Use the configured `operators` list to create the full pipeline dictionary, including the `flow_name`, `project_id`, `orchestrator`, and `global_config`. Set the `orchestrator` to `python` for small to medium flows, or `spark` if you're working with large documents.

global_config is used to keep reusable pipeline settings (like storage paths and types) separate from the code. It injects the values into the pipeline so downstream operators know where to store outputs or which storage method to use.


In [None]:
global_config = {
        "data_local_config": {
                "output_folder": "./test/flows/output"
        },
        "data_storage_type": "local"
}

In [None]:
flow_name = f"SDK_FLOW_{datetime.now().strftime('%Y-%m-%d_%H:%M:%S')}"
pipeline = {
    "flow_name": flow_name,
    "project_id": config.get('project_id'),
    "orchestrator": "python",
    "flow": operators,
    "global_config": global_config
}
print("pipeline : ",json.dumps(pipeline, indent=2))


# 6. Create and Run Flow


Use the `Flow` class to create and run the pipeline by passing the `UDIClient` instance. Once executed, you can monitor its status and retrieve logs.
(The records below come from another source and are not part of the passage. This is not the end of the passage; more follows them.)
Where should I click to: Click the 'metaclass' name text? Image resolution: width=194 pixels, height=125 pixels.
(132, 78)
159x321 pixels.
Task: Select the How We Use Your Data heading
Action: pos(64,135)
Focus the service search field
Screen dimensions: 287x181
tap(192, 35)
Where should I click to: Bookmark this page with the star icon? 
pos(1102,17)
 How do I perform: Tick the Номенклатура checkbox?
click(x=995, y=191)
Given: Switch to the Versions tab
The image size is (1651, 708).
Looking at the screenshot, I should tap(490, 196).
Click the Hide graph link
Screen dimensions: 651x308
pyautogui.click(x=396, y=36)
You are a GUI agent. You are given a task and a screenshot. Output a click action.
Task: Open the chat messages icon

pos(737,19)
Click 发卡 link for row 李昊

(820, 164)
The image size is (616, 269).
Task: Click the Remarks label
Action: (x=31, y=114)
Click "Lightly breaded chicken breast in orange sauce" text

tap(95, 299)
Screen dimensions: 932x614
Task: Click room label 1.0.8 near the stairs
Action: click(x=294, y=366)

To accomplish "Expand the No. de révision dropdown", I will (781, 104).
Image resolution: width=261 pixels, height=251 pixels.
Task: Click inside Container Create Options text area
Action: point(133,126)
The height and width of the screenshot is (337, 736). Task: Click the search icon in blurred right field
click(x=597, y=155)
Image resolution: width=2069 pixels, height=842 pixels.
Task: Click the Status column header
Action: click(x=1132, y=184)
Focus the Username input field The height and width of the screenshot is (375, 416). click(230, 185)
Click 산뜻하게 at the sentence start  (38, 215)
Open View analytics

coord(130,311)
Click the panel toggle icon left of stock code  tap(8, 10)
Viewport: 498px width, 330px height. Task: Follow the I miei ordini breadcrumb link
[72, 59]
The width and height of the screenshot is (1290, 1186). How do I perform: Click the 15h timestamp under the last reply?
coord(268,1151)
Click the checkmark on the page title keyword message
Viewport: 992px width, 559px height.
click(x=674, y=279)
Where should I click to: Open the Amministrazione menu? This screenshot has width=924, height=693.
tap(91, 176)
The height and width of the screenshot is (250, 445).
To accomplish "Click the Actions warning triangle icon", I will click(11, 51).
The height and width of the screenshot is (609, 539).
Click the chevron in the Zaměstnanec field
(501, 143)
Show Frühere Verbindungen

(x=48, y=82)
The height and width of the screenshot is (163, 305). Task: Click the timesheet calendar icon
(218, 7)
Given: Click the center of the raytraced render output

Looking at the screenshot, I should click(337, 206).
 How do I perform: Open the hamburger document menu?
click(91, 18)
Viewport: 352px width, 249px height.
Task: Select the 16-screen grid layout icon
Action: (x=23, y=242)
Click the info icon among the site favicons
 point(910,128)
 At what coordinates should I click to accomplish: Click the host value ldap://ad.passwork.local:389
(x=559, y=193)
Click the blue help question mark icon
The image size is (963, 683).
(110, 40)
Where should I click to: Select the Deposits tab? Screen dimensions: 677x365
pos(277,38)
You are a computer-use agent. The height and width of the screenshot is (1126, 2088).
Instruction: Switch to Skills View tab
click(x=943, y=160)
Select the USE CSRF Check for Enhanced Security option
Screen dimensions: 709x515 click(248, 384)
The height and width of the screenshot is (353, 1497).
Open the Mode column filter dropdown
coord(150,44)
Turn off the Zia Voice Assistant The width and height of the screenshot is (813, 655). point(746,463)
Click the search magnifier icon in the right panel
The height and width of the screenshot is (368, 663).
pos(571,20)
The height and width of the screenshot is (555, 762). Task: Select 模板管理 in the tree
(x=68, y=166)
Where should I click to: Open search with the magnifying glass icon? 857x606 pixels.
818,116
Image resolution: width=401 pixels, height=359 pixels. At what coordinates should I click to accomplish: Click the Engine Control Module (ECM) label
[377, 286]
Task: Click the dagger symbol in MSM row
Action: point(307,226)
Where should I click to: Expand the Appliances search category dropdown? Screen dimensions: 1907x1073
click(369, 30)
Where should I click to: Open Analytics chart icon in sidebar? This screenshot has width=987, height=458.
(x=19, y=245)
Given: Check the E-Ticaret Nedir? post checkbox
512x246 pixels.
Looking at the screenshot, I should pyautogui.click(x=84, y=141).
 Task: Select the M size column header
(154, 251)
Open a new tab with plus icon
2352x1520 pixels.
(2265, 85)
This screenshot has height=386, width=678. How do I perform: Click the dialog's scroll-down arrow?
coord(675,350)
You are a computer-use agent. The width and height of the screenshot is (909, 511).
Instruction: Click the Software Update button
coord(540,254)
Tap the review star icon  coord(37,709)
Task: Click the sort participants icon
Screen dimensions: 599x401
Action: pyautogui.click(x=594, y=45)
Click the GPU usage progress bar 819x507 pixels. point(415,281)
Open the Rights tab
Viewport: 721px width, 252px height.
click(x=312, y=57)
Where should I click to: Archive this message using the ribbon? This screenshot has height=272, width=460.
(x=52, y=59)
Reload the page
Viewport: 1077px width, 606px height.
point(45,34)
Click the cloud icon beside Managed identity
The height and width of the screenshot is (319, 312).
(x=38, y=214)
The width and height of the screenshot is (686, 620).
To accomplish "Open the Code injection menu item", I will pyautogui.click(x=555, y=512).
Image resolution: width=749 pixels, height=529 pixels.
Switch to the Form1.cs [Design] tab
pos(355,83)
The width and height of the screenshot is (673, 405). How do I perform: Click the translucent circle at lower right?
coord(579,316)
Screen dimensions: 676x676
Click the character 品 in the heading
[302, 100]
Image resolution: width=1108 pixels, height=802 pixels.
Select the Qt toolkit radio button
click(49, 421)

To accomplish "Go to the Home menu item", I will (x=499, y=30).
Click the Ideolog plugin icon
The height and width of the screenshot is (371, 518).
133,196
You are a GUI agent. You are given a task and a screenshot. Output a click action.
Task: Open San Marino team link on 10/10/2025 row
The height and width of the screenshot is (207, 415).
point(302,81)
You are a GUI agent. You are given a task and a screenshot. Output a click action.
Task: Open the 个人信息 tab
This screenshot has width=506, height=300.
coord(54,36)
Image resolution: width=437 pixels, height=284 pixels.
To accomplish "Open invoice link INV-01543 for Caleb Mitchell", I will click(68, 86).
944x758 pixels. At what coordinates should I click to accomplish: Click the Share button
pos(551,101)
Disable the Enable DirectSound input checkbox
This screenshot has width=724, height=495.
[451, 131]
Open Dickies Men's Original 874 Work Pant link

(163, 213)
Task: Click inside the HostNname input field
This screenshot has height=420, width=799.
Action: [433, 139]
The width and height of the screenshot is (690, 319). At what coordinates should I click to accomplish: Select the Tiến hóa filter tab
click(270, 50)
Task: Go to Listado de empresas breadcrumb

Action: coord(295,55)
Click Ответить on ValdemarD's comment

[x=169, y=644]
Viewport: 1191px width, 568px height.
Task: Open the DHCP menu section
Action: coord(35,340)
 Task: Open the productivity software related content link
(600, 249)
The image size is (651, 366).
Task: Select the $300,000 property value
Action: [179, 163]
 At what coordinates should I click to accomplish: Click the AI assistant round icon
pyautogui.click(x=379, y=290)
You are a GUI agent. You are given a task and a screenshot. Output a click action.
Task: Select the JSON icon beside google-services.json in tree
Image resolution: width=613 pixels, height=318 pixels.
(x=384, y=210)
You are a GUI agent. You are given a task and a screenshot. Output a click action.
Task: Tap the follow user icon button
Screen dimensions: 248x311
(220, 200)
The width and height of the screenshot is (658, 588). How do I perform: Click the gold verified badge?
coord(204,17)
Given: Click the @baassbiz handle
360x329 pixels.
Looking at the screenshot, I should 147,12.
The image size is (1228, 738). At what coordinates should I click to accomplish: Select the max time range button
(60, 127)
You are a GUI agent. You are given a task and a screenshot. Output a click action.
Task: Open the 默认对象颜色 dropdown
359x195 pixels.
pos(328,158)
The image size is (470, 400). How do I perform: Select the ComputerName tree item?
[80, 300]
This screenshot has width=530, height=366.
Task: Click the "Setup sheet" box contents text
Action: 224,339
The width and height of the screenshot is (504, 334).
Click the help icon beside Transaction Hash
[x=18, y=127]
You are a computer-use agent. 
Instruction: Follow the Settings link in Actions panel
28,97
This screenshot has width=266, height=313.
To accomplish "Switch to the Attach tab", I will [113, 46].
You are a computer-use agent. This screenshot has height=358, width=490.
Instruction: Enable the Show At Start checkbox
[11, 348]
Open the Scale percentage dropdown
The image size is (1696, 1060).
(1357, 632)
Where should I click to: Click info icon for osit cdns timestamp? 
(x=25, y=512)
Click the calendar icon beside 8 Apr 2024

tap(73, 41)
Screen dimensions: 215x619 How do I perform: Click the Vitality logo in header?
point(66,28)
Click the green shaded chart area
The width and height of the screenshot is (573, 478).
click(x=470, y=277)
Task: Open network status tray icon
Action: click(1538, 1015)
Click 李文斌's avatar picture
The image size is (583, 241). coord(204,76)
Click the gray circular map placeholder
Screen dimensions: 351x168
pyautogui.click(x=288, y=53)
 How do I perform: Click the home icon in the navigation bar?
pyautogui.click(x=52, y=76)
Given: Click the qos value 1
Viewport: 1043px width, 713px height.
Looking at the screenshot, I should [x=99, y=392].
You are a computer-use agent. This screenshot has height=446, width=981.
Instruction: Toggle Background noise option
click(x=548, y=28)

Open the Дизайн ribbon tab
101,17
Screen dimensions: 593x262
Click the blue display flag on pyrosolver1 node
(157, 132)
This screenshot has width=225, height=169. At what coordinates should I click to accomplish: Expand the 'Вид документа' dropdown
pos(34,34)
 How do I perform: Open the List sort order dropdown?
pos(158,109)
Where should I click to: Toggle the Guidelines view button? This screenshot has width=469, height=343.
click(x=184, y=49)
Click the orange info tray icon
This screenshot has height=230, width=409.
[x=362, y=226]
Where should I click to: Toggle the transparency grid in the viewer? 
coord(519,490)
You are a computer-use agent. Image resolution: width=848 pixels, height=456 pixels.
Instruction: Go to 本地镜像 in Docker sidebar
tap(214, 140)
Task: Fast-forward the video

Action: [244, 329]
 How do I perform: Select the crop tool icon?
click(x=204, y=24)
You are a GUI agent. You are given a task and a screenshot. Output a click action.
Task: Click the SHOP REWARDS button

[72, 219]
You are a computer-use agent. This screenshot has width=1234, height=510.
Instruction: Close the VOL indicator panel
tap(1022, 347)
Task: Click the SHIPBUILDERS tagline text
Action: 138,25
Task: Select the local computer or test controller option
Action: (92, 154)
Optional methods like `cancel()` and `delete()` are also available for managing the flow lifecycle.

In [None]:
from udi.flows import Flow
flow = Flow(uc)

try:
    flow.create(pipeline=pipeline)
    flow.run()
    print("Status:", flow.status())
    # flow.cancel()
    # flow.delete()
except Exception as e:
    print("Error:", e)

In [None]:
# Use this to get the execution logs of the flow
print("Logs:", flow.logs())

## 7.1 Poll Execution Status


In [None]:
flow.poll_flow_status()